**Task directions:**
Pick out every line in the data that contains the word "width", and copy each one in full.
◆ ◆ ◆ ◆ ◆ ◆ ◆
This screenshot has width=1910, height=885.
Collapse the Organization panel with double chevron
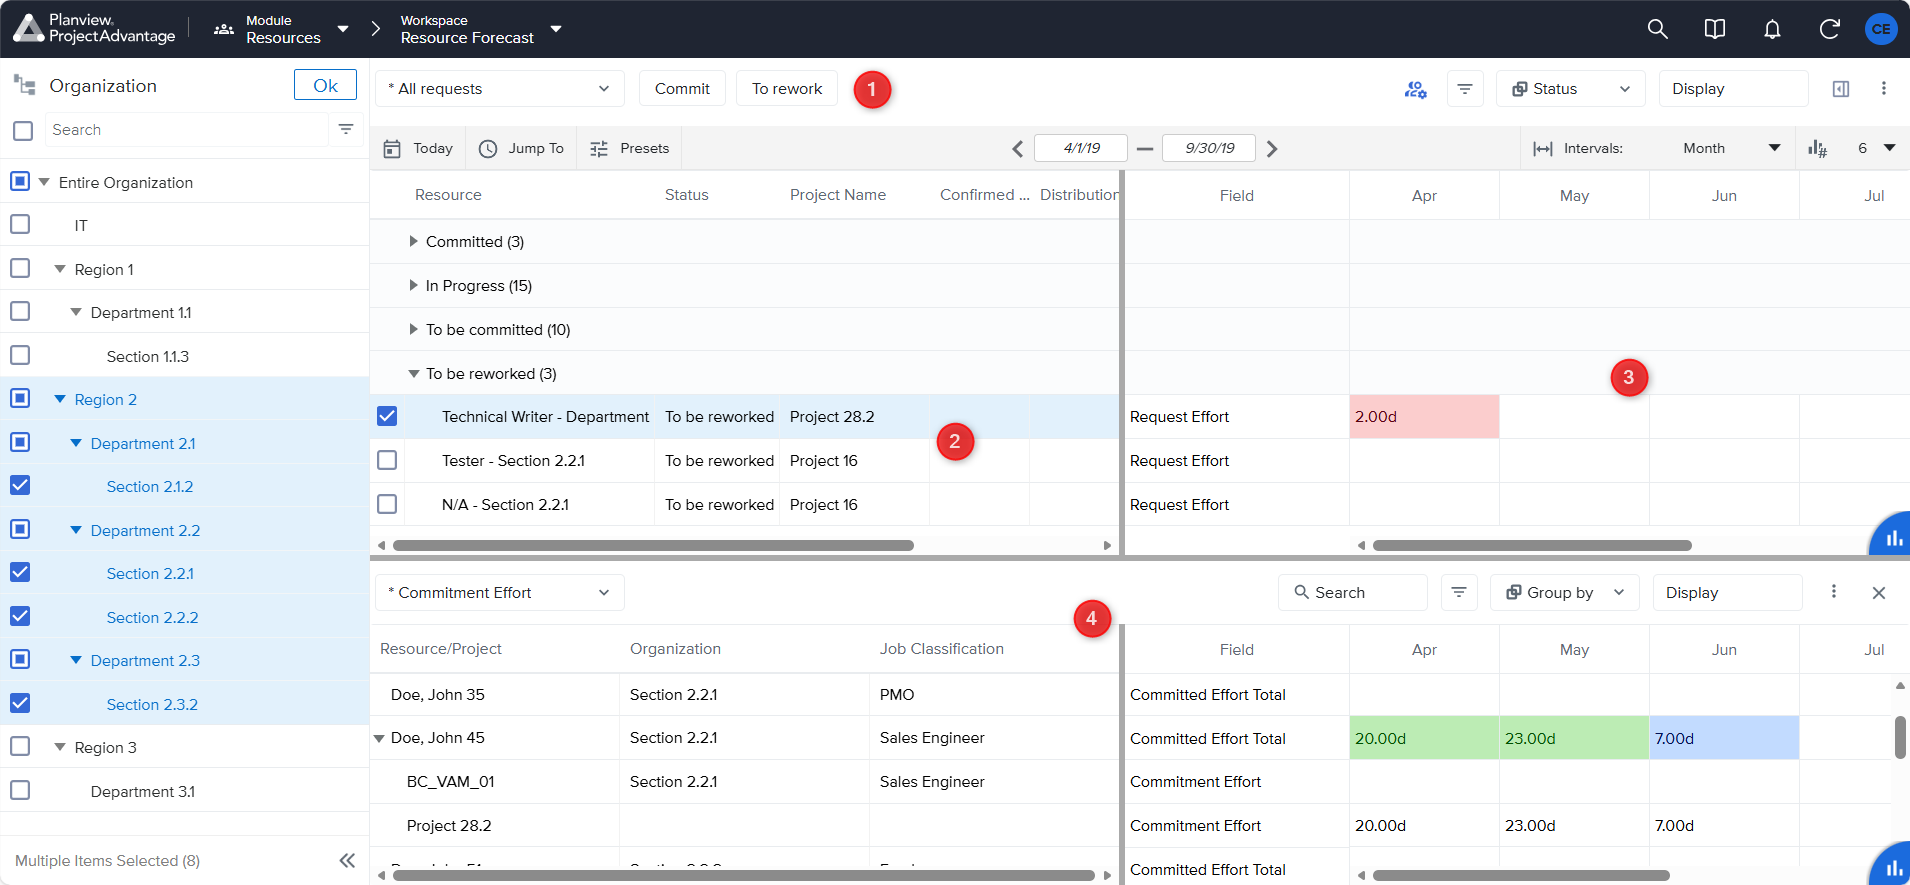click(x=347, y=860)
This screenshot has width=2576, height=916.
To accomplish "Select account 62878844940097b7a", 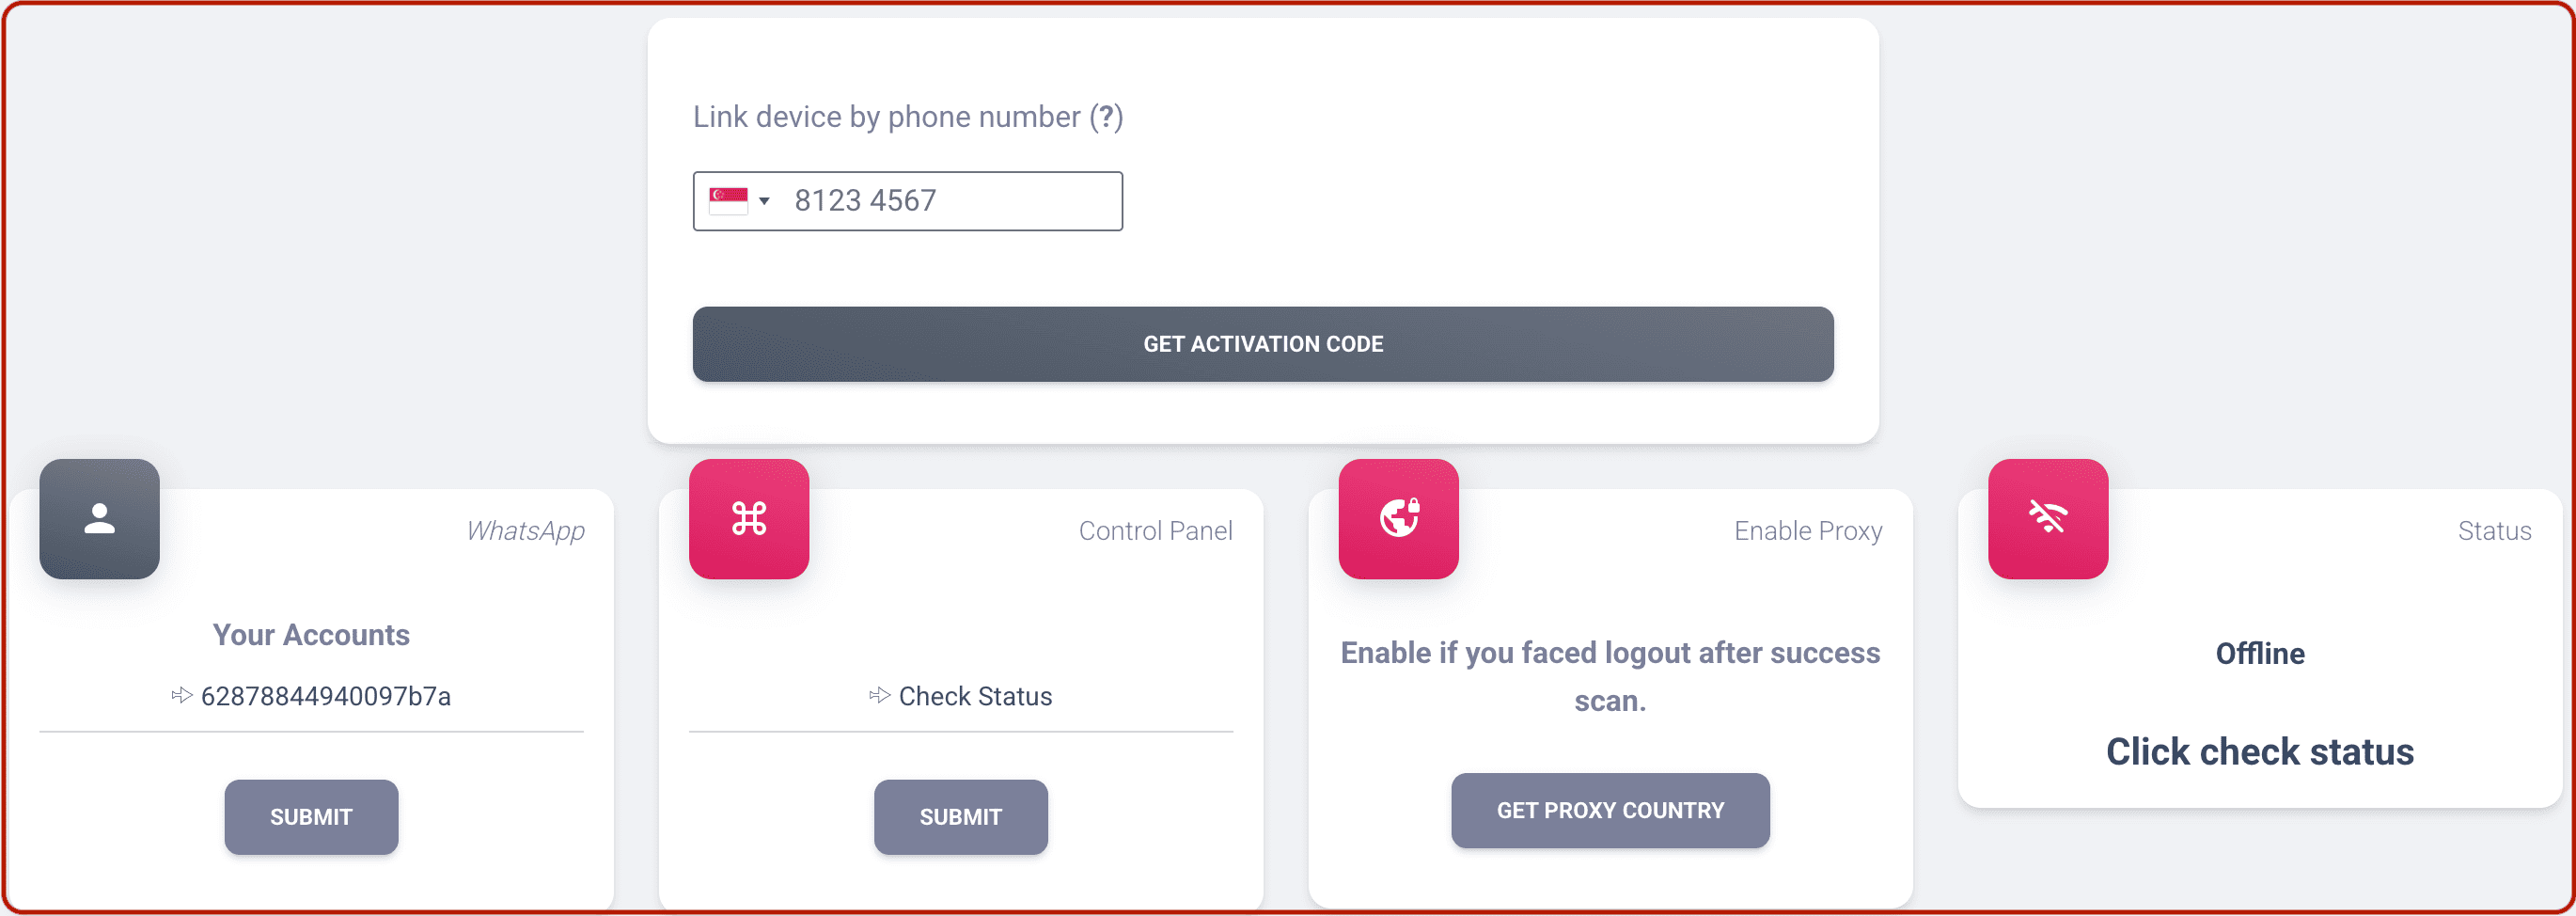I will coord(326,696).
◆ ◆ ◆ ◆ ◆ ◆ ◆
**Exercise solution:**
This screenshot has width=1910, height=885.
This screenshot has width=2576, height=916.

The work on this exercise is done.